In this study, an efficient nanocomposite based on calcium alginate-carboxymethyl cellulose/iron oxide-copper oxide (CA-CMC/Fe2O3-CuO) is developed in beads form and utilized as nanoadsorbent and nanocatalyst. Further, the beads were coated with chitosan, resulting in Cs@CA-CMC/Fe2O3-CuO beads. The prepared beads exhibited exceptional adsorption capabilities for selected heavy metal ions. Notably, the Cs@CA-CMC/Fe2O3-CuO beads displayed remarkable adsorption among the other beads toward the three selected metal ions. Ag(I) was highly adsorbed by Cs@CA-CMC/Fe2O3-CuO beads, and the adsorption capacity of beads was 4.91 mgg(-1), while 4.5 mgg(-1) and 3.0 mgg(-1) for Co(II) and Ni(II), respectively. Beads' ability to adsorb Ag(I) varied depending on several factors. It was observed that the adsorption capacity of Ag(I) ions increased as the interaction time and metal concentration rose.
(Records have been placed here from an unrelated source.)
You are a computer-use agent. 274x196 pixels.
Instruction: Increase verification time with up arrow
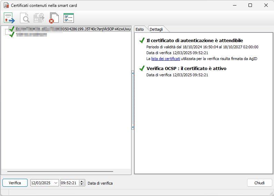click(x=82, y=181)
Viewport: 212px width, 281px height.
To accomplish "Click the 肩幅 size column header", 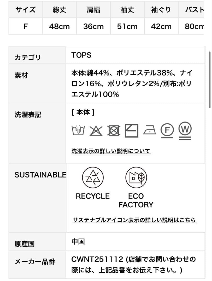I will 93,10.
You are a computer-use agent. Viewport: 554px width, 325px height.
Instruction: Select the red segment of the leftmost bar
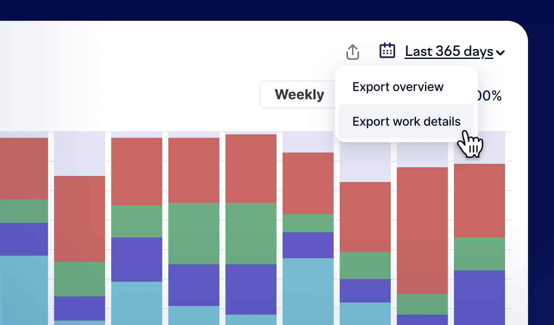[x=24, y=168]
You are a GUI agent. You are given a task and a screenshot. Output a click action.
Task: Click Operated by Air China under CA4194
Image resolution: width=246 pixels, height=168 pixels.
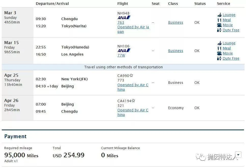point(133,112)
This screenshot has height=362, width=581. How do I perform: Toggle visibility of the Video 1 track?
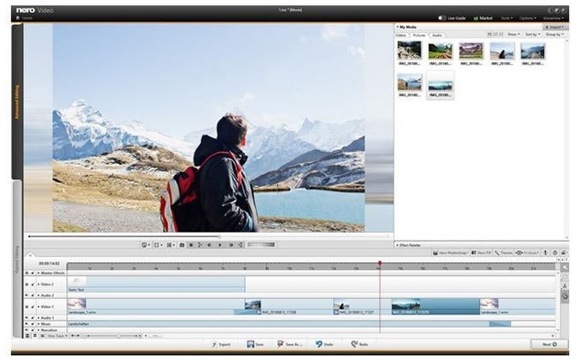(x=27, y=306)
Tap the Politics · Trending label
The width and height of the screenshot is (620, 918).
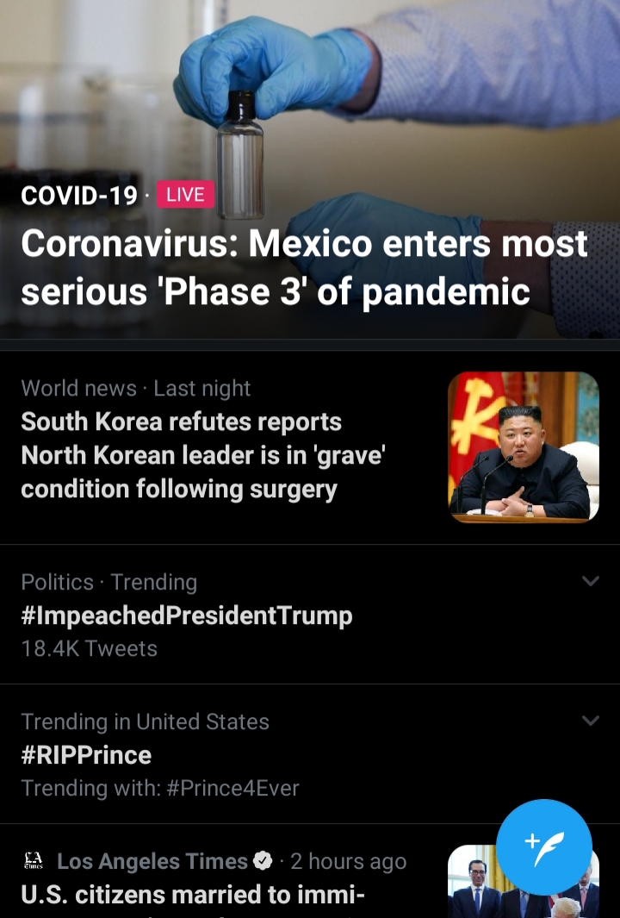(x=109, y=583)
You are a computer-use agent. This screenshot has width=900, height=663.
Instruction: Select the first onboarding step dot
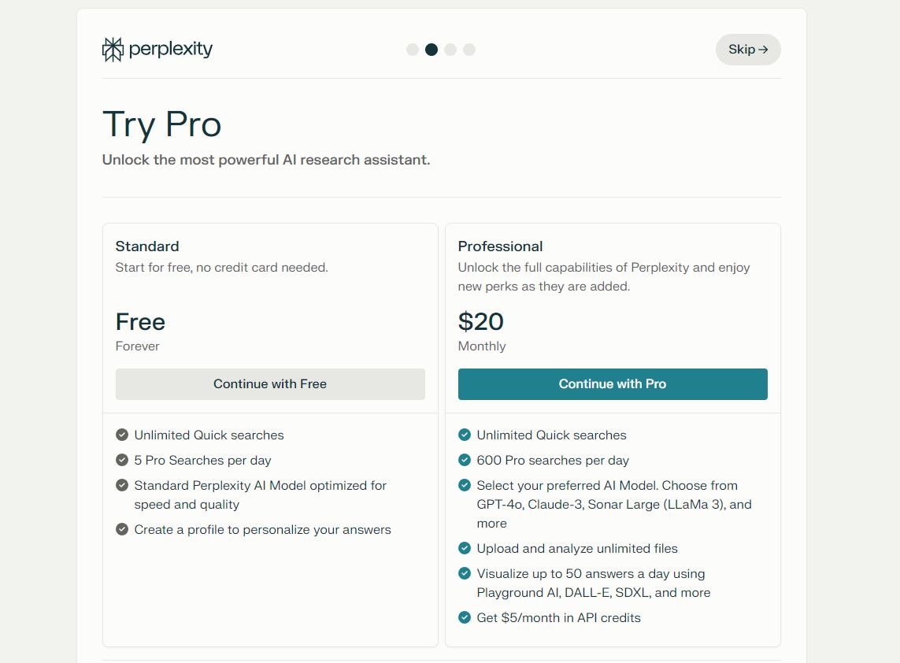412,50
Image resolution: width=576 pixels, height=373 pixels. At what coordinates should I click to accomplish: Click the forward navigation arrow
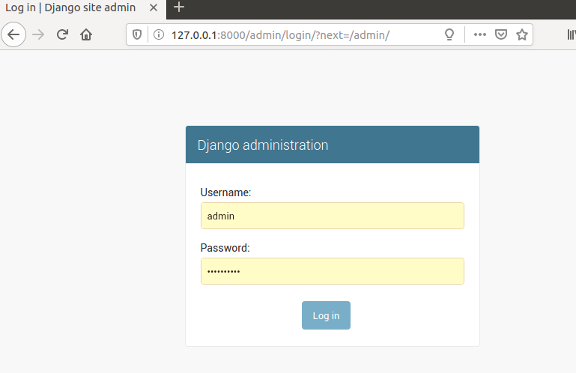click(x=38, y=34)
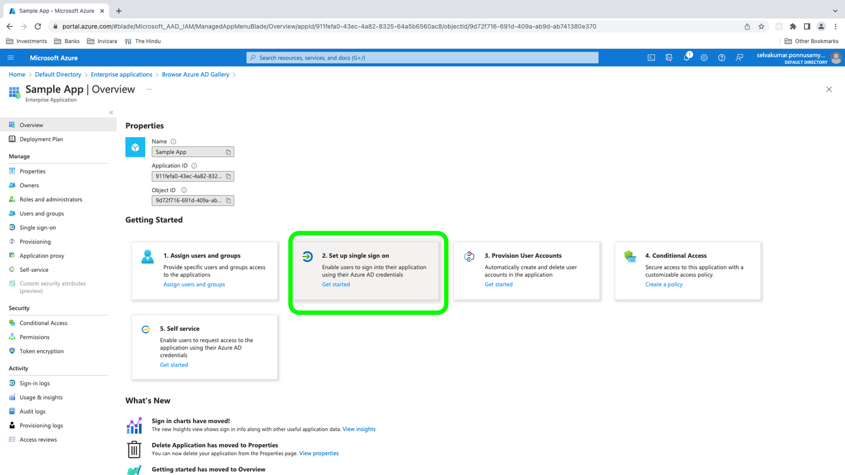Image resolution: width=845 pixels, height=475 pixels.
Task: Copy the Object ID to clipboard
Action: tap(228, 201)
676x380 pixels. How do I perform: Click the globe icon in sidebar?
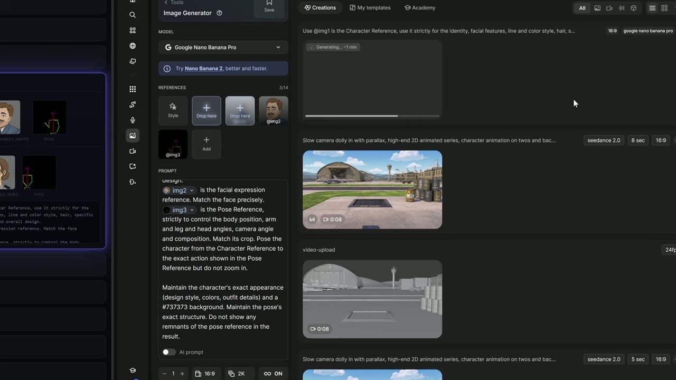[x=133, y=46]

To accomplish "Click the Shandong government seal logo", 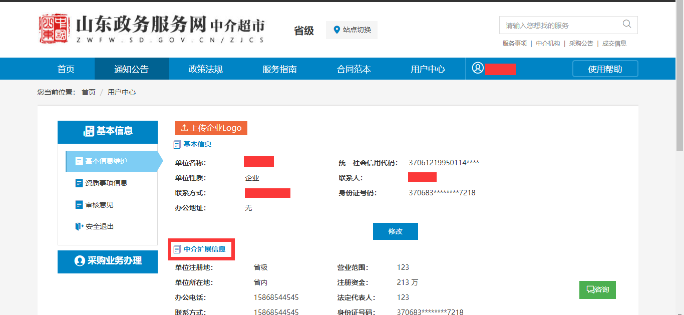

However, increasing the beads dose led to a decrease in the Ag(I) ion adsorption. Further, the waste beads after Ag(I) adsorption were treated with reducing agent to form beads supported Ag nanoparticles (Ag/Cs@CA-CMC/Fe2O3-CuO) and used as effective catalyst for reducing 4-nitrophenol in the presence of NaBH4 as a reducing agent. Ag/Cs@CA-CMC/Fe2O3-CuO achieved reduction up to 93% for 4-NP within 30 min. The designed nanocomposite beads displayed several desirable attributes, including eco-friendliness and robust catalytic performance, making them highly promising for useful reduction of 4-NP.